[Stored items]
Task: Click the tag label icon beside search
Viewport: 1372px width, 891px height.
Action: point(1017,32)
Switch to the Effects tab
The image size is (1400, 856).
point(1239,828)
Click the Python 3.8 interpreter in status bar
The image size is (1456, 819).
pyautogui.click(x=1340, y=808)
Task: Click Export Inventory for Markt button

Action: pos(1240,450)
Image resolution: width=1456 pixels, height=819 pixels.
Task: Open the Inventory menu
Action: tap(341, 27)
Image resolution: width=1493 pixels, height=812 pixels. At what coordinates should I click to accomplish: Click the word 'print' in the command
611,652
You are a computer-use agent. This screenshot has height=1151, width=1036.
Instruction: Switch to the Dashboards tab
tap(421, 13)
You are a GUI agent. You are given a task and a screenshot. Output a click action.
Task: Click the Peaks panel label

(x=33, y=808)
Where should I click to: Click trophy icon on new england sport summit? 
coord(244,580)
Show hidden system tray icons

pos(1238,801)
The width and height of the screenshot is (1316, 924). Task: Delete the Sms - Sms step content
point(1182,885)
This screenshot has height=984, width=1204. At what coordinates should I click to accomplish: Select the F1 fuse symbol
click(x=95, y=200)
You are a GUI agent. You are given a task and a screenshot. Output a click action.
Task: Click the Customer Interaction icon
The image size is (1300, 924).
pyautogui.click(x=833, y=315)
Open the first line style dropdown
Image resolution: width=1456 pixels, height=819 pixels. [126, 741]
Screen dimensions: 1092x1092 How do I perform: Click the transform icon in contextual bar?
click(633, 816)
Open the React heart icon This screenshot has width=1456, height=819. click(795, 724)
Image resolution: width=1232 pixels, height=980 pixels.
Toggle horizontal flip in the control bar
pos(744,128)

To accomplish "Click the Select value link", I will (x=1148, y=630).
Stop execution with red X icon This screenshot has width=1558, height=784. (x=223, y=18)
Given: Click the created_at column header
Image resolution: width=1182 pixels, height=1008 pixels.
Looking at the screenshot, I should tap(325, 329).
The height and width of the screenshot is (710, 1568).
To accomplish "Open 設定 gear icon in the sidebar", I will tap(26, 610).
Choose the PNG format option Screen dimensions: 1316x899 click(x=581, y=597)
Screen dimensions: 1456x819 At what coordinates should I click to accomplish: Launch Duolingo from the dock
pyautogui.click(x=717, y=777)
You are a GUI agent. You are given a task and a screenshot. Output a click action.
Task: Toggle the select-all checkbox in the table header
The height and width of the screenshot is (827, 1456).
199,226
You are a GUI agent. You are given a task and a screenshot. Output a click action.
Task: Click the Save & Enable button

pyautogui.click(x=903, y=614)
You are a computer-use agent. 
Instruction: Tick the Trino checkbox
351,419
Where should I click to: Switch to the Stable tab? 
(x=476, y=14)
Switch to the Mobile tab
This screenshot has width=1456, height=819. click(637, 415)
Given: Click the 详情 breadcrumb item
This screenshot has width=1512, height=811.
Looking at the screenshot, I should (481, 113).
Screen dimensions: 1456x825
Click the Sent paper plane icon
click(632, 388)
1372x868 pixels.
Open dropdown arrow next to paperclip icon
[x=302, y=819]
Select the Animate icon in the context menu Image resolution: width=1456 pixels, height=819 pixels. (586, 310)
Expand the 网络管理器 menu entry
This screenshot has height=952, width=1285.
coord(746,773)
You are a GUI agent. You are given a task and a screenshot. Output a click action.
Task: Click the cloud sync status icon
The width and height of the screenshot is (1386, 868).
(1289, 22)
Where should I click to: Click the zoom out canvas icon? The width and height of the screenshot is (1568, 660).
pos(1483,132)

(INSTRUCTIONS FOR THE TASK) Work out how many lines of the records contain the word "header". Give that number and nothing more.

(TASK ANSWER) 2